IT IS IMPORTANT THAT YOUR SHARES ARE REPRESENTED AND VOTED AT THE MEETING. WHETHER OR NOT YOU PLAN TO ATTEND THE MEETING, PLEASE SIGN, DATE AND PROMPTLY MAIL YOUR ENCLOSED PROXY CARD.

 


 

CB BANCSHARES, INC.
201 Merchant Street
Honolulu, Hawaii 96813

PROXY STATEMENT
2003 Annual Meeting of Stockholders
April 24, 2003

     This Proxy Statement and the enclosed Proxy Card are furnished in connection with the solicitation of proxies by the Board of Directors of CB Bancshares, Inc. (“Bancshares”) to be used for voting at the 2003 annual meeting of stockholders of Bancshares and at any adjournments or postponements thereof (the “Meeting”), which will be held on Thursday, April 24, 2003, at 9:00 a.m., Hawaii Standard Time, on the second floor, City Financial Tower, 201 Merchant Street, Honolulu, Hawaii. The accompanying Notice of Annual Meeting, this Proxy Statement and the Proxy Card are first being mailed to stockholders of Bancshares on or about March 13, 2003.

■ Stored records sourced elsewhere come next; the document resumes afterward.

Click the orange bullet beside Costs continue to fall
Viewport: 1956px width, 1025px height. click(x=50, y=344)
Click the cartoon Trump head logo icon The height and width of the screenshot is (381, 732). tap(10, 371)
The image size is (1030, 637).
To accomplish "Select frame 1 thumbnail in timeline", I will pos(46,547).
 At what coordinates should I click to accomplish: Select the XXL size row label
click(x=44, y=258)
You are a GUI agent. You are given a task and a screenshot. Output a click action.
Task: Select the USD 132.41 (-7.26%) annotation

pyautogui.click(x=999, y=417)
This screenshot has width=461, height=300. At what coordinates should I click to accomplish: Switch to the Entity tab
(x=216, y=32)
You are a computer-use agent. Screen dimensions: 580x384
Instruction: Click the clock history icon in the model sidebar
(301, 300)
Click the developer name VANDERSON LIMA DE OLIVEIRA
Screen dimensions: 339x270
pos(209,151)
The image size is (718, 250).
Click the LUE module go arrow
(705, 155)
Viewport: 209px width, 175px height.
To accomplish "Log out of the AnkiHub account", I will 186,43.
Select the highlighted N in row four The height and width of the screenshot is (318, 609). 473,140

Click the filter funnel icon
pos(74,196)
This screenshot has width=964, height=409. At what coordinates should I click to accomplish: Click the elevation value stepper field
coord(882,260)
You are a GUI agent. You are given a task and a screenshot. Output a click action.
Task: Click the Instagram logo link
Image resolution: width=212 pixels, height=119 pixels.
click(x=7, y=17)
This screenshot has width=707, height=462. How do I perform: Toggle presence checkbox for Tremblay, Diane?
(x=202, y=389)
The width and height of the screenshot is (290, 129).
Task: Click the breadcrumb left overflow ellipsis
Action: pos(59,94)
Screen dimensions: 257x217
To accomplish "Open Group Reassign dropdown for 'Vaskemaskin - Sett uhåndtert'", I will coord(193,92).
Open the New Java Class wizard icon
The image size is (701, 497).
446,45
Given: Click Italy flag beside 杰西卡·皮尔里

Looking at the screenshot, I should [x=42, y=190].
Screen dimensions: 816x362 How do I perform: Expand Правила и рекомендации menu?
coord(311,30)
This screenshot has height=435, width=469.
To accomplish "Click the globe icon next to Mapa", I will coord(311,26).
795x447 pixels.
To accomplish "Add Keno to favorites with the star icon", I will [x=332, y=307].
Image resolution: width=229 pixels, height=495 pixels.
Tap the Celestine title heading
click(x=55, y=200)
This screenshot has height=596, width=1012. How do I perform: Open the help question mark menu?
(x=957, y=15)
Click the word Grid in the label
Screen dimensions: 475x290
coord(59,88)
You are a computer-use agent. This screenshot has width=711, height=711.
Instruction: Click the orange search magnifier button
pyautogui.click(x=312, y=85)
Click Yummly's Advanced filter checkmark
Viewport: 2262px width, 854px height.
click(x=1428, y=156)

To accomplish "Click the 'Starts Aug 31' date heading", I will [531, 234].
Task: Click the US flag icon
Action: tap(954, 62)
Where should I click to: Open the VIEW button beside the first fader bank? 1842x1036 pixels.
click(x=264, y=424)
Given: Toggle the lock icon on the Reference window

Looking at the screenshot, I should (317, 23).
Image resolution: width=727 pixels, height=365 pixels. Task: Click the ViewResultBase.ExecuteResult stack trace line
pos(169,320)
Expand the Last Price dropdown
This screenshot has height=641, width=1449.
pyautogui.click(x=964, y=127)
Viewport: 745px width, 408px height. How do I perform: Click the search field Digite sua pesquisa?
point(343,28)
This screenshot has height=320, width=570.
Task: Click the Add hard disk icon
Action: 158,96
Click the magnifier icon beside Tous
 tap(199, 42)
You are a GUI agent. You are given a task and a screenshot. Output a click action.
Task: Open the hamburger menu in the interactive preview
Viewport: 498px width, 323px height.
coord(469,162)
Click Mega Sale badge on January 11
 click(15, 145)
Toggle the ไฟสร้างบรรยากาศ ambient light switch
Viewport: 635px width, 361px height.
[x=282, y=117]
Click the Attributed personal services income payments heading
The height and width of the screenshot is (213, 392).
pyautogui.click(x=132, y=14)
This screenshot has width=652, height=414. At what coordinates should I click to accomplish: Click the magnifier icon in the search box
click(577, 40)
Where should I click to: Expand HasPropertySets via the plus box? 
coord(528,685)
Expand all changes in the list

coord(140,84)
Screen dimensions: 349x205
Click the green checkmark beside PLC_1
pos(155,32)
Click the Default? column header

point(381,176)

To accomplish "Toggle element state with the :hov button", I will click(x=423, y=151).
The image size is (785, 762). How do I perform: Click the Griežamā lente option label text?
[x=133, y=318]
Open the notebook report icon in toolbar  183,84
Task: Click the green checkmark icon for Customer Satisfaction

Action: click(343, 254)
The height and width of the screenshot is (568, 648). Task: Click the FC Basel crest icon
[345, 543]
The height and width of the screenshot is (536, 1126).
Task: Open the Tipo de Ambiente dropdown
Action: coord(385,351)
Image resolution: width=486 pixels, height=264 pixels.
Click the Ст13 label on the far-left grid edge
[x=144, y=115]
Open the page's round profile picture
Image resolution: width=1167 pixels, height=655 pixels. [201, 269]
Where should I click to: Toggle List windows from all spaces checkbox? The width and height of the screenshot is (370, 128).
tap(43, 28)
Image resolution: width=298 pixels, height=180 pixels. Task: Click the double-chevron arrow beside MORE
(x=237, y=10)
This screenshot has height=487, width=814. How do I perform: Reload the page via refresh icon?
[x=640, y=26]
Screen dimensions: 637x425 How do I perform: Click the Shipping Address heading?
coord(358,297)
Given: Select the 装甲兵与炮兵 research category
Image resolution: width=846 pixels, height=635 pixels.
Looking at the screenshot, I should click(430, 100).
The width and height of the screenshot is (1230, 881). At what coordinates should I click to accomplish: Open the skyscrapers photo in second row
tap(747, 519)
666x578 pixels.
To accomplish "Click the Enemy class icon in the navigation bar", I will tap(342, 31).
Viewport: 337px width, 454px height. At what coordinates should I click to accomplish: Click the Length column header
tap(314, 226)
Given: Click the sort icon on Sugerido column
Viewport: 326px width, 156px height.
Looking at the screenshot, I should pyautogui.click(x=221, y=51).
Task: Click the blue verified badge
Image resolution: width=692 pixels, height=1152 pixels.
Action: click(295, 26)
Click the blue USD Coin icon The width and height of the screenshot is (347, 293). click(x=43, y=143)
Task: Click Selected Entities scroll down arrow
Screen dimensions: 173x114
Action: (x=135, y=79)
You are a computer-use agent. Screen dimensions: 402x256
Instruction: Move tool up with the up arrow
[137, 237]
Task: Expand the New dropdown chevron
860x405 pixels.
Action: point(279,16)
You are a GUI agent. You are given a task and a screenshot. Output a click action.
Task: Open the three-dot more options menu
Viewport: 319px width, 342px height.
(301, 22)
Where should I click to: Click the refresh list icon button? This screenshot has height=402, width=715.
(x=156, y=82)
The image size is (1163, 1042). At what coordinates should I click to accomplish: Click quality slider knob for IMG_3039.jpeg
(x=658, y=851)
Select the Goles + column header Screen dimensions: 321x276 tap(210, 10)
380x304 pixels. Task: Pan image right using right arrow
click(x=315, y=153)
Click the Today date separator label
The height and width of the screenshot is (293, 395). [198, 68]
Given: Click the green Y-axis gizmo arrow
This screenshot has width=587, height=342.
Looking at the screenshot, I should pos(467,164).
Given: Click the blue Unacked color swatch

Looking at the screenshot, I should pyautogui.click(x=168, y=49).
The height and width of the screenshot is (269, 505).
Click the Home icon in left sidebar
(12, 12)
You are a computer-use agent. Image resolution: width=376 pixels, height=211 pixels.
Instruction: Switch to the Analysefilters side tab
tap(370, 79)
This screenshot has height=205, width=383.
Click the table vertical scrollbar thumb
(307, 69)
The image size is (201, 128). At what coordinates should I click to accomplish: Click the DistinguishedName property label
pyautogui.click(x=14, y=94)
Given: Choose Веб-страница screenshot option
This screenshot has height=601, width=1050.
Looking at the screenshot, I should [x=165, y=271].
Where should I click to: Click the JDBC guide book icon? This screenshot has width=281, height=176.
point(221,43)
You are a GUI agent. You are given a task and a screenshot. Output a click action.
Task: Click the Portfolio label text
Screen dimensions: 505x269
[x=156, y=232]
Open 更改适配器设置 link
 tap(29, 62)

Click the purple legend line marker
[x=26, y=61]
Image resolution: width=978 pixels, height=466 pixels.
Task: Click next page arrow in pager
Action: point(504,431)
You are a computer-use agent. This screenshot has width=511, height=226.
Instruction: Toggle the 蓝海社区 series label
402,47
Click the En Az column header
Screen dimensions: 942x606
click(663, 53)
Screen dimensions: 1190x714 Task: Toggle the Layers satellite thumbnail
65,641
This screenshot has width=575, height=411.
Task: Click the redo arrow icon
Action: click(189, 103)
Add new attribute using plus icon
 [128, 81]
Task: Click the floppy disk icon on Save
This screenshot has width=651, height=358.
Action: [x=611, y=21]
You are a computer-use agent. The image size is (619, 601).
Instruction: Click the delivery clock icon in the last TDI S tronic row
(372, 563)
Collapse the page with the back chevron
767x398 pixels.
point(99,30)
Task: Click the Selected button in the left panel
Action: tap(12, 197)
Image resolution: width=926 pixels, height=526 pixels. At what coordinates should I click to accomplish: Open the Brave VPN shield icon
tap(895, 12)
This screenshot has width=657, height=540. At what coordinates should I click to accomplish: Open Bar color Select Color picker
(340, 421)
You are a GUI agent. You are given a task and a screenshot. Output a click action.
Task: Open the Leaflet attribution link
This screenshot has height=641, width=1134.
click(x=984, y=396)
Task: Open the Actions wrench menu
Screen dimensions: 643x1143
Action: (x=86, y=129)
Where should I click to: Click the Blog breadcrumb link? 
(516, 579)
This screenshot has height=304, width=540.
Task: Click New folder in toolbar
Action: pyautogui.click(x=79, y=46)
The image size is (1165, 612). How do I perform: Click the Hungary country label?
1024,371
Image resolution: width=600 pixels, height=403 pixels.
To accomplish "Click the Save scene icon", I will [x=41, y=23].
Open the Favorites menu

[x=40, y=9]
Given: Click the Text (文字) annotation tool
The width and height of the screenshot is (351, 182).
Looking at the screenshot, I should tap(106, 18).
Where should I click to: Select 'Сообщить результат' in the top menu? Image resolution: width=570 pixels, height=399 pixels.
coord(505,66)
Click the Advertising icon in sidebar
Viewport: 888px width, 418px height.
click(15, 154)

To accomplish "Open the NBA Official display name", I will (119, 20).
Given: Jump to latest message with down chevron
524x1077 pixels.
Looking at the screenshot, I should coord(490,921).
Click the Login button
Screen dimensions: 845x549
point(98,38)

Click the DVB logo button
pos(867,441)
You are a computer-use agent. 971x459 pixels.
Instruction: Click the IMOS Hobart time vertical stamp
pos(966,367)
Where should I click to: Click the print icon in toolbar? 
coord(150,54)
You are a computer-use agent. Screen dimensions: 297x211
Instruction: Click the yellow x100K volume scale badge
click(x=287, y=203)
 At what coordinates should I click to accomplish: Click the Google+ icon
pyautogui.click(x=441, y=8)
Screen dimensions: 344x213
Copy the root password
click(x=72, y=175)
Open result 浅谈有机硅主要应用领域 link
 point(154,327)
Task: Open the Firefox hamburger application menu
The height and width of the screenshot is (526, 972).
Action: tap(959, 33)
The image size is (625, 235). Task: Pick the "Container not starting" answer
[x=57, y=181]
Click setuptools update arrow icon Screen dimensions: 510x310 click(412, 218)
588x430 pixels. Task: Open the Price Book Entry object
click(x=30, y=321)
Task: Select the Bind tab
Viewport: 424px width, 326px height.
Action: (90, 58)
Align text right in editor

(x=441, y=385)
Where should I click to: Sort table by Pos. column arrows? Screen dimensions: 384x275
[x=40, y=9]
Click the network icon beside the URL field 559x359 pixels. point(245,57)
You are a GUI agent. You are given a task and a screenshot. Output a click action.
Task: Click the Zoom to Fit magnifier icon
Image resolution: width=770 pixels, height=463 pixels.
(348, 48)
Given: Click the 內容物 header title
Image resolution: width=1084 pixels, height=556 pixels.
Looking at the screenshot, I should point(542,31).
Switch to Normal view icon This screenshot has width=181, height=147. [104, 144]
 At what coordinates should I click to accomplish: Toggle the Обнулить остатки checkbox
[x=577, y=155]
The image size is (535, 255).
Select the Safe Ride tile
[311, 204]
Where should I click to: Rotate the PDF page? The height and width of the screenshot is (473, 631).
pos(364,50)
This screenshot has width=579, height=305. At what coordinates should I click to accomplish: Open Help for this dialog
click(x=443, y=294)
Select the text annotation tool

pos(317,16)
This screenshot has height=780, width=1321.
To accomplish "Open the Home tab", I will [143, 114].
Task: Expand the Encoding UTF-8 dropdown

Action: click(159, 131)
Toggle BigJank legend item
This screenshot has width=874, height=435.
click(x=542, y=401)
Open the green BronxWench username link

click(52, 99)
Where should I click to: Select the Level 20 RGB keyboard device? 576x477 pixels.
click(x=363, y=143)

     The annual report of Bancshares, which is being mailed with this Proxy Statement, is not deemed to be proxy solicitation material.

VOTING RIGHTS

     Only holders of Bancshares’ common stock (“Common Stock”) of record at the close of business (4:00 p.m., Hawaii Standard Time) on March 4, 2003 (the “Record Date”), are entitled to notice of and to vote at the Meeting. On the Record Date, there were 3,902,309 shares of Common Stock issued and outstanding. Each share of Common Stock is entitled to one vote on any matter which may properly come before the Meeting. There is no cumulative voting with respect to Common Stock.

VOTING BY PROXY

     Proxies solicited by the Board of Directors which are properly executed and returned to Bancshares will be voted in accordance with directions given thereon. Executed proxies on which no directions are indicated will be voted FOR election of the Board’s nominees for Class II directors. If for any reason a nominee should decline or be unable to stand for election at the 2003 annual meeting of stockholders, an event which Bancshares does not presently anticipate, proxies, if authorized to vote for the Board’s nominees, may in their discretion vote for another candidate. The Board of Directors has appointed directors Colbert M. Matsumoto, Mike K. Sayama, and Maurice H. Yamasato, to act as proxies on behalf of the Board of Directors.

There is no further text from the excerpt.